What is the CW complex structure of $S^2 × S^2$ which is obtained from $S^2 \vee S^2$ by attaching a $4$-cell?
What I know is that $S^2$ can be given a CW complex structure where the $0$-th skeleton is just a point, $1$-th skeleton is same as that of the $0$-th skeleton and the $2$-th skeleton is obtained from the $1$-th skeleton by attaching a single $2$-cell via the attaching map where we identify the boundary of the $2$-cell to a single point of the $1$-th skeleton. Thus the $2$-th skeleton is a sphere. Then $S^2 \times S^2$ can be given a CW-complex structure where the $n$-th skeleton of $S^2 × S^2$ is obtained by taking the union of the cartesian product of the $p$-th skeleton of $S^2$ with the $q$-th skeleton of $S^2$ over all possible non-negative integers $p$ and $q$ with $p + q = n.$ If we denote the $n$-th skeleton of $S^2 \times S^2$ by $(S^2 \times S^2)^n$ then we find that
$$\begin{align*} (S^2 \times S^2)^0 & = * \times * \\ (S^2 \times S^2)^1 & = * \times * \\ (S^2 \times S^2)^2 & = (S^2 \times *) \cup (* \times S^2) \cup (* \times *) \\ & = (S^2 \times *) \cup (* \times S^2) \\ (S^2 \times S^2)^3 & = (S^2 \times *) \cup (* \times S^2) \\ (S^2 \times S^2)^4 & = S^2 \times S^2 \end{align*}$$
Here our professor claimed that $(S^2 \times S^2)^3 = (S^2 \times S^2)^2 = S^2 \vee S^2$ and thus $S^2 \times S^2$ can be obtained by attaching a $4$-cell to $S^2 \vee S^2.$ But I can't see why? Could anybody please help me in this regard?
Thanks in advance.
Best Answer
If we have $CW$-complexes $X, Y$, then $X \times Y$ also has the structure of a $CW$-complex with $$(X \times Y)^0 = X^0 \times Y^0 \\ (X \times Y)^1 = X^0 \times Y^1 \cup X^1 \times Y^0 \\ (X \times Y)^n = \bigcup_{i=0}^n X^i \times Y^{n-i}$$ $X^{i+1}$ is obtained from $X^i$ by attaching $(i+1)$-cells $D^{i+1}_\alpha$, $\alpha \in A_i$, via maps $\phi_\alpha : \partial D^{i+1}_\alpha \to X^i$, similarly $Y^{j+1}$ is obtained from $Y^j$ by attaching $(j+1)$-cells $D^{j+1}_\beta$, $\beta \in B_j$, via maps $\psi_\beta : \partial D^{j+1}_\beta \to Y^j$. Let the associated characteristic maps be $\bar \phi_\alpha : D^{i+1}_\alpha \to X^{i+1}$ and $\bar \psi_\beta : D^{j+1}_\beta \to Y^{j+1}$.
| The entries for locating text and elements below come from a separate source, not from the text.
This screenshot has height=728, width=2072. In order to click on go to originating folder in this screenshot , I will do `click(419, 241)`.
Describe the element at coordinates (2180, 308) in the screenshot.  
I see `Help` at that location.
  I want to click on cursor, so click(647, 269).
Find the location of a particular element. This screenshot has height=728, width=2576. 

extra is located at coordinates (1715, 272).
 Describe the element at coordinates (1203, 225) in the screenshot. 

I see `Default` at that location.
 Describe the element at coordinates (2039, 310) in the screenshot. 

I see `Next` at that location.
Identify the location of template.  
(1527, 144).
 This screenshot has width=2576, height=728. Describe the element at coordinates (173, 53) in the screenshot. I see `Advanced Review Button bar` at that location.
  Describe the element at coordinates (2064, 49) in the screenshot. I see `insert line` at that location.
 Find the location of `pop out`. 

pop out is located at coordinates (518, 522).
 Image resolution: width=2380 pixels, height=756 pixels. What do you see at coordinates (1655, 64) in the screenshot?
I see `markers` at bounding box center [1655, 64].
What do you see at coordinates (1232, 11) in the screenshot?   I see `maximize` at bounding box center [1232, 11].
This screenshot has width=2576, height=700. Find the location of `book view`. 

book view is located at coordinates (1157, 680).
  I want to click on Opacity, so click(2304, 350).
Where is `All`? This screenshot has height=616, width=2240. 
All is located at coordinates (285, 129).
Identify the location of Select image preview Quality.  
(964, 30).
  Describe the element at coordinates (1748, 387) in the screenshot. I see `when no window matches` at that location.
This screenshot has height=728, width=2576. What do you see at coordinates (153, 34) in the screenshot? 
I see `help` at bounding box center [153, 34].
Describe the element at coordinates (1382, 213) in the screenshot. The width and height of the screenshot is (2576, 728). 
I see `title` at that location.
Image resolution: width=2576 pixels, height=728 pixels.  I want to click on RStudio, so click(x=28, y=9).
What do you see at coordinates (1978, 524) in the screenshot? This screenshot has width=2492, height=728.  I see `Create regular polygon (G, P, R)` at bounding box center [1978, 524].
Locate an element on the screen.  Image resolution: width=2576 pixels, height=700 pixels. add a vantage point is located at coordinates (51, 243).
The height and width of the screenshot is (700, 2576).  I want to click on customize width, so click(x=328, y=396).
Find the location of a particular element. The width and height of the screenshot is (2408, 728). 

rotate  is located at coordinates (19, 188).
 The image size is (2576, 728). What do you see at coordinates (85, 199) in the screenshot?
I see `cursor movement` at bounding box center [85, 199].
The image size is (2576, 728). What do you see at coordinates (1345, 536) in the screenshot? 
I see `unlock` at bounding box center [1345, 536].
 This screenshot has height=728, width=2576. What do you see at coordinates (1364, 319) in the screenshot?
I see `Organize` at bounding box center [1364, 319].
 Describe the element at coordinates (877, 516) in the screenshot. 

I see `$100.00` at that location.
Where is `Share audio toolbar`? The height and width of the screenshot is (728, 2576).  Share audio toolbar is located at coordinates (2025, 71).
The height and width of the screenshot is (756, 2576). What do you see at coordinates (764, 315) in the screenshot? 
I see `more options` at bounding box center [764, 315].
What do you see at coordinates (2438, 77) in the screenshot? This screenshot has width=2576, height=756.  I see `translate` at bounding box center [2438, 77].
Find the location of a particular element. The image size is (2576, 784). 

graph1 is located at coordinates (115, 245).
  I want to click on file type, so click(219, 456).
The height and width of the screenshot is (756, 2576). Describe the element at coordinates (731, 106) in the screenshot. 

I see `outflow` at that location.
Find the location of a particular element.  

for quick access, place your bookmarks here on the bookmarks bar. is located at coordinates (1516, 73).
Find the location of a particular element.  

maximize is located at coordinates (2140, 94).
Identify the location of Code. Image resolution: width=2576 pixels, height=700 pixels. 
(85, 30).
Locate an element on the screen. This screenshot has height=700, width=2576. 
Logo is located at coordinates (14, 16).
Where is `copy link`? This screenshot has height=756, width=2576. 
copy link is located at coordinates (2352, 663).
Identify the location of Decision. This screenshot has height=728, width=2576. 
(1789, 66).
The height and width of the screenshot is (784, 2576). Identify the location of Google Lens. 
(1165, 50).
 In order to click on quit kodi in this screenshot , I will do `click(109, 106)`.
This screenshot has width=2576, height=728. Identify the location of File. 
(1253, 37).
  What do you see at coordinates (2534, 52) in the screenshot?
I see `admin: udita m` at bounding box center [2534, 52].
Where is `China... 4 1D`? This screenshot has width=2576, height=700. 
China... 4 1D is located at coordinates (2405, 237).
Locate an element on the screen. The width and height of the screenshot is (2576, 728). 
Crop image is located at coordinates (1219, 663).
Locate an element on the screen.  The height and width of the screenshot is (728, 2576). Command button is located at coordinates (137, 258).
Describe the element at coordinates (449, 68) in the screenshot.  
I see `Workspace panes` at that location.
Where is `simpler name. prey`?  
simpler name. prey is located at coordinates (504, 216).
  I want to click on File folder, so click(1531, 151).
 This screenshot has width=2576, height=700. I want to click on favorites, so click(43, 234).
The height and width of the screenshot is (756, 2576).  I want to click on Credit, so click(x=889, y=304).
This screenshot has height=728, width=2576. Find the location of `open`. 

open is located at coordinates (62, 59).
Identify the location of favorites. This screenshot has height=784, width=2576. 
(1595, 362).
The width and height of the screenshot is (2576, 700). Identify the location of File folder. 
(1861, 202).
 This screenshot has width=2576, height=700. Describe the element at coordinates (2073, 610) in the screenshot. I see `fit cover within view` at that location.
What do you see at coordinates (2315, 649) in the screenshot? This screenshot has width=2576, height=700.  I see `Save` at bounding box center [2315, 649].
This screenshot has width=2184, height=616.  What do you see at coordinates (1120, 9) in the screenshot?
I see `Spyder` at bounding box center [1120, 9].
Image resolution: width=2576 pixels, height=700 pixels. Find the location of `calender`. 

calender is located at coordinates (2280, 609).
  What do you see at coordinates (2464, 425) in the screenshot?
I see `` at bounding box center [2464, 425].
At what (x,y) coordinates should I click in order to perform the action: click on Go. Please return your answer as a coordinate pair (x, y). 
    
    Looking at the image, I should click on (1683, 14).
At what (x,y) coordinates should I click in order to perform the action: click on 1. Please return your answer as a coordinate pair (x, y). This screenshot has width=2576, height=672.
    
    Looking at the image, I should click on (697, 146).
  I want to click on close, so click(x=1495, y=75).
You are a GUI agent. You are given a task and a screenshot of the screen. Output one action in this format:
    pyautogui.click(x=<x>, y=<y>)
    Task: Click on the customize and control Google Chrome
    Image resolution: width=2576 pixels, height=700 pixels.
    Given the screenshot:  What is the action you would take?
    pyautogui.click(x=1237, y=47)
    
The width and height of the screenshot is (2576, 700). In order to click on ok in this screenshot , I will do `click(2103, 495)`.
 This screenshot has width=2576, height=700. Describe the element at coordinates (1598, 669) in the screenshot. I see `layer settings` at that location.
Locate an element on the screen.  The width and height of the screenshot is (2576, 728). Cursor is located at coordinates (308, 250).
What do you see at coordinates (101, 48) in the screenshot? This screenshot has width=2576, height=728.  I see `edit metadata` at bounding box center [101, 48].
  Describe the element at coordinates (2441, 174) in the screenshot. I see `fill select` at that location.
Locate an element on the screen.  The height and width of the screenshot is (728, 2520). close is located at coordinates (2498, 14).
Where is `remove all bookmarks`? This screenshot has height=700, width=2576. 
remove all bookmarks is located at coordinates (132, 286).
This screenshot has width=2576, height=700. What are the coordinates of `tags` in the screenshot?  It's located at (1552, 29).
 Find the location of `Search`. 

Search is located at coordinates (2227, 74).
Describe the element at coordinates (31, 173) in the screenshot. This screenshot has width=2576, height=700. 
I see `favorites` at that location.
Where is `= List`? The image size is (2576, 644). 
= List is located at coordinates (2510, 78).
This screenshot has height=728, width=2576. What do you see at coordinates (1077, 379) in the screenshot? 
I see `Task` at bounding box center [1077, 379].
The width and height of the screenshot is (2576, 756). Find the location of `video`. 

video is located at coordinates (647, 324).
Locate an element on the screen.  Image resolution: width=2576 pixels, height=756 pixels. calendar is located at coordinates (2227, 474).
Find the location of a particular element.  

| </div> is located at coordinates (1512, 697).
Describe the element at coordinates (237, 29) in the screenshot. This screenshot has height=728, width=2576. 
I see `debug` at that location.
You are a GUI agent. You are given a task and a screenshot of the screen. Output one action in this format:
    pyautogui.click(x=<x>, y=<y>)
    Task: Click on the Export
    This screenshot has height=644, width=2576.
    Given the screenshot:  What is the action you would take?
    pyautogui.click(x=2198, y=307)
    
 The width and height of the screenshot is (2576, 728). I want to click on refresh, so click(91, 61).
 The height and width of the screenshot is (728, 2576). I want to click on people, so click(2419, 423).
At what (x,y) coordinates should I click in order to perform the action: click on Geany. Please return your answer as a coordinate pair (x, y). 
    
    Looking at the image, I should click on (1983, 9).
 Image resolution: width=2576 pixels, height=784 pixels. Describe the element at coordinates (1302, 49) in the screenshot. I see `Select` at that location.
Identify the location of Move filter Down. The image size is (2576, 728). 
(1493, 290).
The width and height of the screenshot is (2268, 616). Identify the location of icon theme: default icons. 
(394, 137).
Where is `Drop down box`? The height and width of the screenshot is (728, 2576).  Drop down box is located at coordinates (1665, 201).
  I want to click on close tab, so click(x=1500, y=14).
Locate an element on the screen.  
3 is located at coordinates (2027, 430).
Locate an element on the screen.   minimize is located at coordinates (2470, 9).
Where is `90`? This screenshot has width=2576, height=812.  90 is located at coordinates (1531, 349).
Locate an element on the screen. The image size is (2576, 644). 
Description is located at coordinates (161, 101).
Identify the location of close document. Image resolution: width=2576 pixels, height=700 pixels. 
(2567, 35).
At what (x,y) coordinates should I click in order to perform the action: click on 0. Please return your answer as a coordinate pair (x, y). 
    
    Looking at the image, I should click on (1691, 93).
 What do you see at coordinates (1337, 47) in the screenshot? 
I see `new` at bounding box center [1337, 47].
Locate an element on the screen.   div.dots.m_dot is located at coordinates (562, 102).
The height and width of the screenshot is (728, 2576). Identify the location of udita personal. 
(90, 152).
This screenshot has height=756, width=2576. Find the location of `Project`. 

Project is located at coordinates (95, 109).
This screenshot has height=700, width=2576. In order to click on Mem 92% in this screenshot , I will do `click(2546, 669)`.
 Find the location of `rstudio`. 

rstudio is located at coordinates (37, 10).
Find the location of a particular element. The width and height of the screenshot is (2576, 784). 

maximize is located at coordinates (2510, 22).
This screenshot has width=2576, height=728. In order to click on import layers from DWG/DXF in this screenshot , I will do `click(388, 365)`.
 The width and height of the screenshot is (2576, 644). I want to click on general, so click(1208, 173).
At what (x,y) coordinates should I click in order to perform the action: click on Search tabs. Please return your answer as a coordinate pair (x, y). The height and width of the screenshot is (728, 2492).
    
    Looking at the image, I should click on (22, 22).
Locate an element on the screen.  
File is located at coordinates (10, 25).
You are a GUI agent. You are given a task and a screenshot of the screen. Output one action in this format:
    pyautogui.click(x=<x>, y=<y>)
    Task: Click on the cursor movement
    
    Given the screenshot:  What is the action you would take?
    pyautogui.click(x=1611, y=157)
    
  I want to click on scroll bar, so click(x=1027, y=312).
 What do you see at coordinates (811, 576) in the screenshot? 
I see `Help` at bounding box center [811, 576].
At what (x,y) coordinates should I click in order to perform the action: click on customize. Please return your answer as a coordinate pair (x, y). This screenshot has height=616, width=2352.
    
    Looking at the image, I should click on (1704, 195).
Then $(X \times Y)^{n+1}$ is obtained from $(X \times Y)^n$ by attaching $(n+1)$-cells $D^{n+1}_{\alpha,\beta} = D^i_\alpha \times D^{n+1-i}_\beta$, $\alpha \in A_i, \beta \in B_{n+1-i}$, $i = 0,\ldots, n+1$. These have characteristic maps $$\bar \chi_{\alpha,\beta} = \bar \phi_\alpha \times \bar \psi_\beta : D^i_\alpha \times D^{n+1-i}_\beta \to X^{i} \times Y^{n+1-i} \subset (X \times Y)^{n+1} .$$ The attaching maps are therefore given by $$\chi_{\alpha,\beta} = \bar \chi_{\alpha,\beta} \mid_{\partial( D^i_\alpha \times D^{n+1-i}_\beta)} : \partial(D^i_\alpha \times D^{n+1-i}_\beta) = \partial (D^i_\alpha) \times D^{n+1-i}_\beta \cup D^i_\alpha \times \partial( D^{n+1-i}_\beta) \to \\ X^{i-1} \times Y^{n+1-i} \cup X^i \times Y^{n-i} \subset (X \times Y)^n .$$ On $\partial (D^i_\alpha) \times D^{n+1-i}_\beta$ the map $\chi_{\alpha,\beta}$ is given by $\phi_\alpha \times \bar \psi_\beta$ and on $D^i_\alpha \times \partial( D^{n+1-i}_\beta)$ by $\bar \phi_\alpha \times \psi_\beta$.
$S^2$ has one $0$-cell and one $2$-cell, hence we have $(S^2)^0 = (S^2)^1 = *, (S^2)^2 = S^2$. Thus $S^2 \times S^2$ has one $0$-cell, two $2$-cells and one $4$-cell. More precisely $$(S^2 \times S^2)^0 = (S^2 \times S^2)^1 = * \times * \\ (S^2 \times S^2)^2 = (S^2 \times S^2)^3 = S^2 \times * \cup * \times S^2 \\ (S^2 \times S^2)^4 = S^2 \times S^2$$ The characteristic maps are given as above.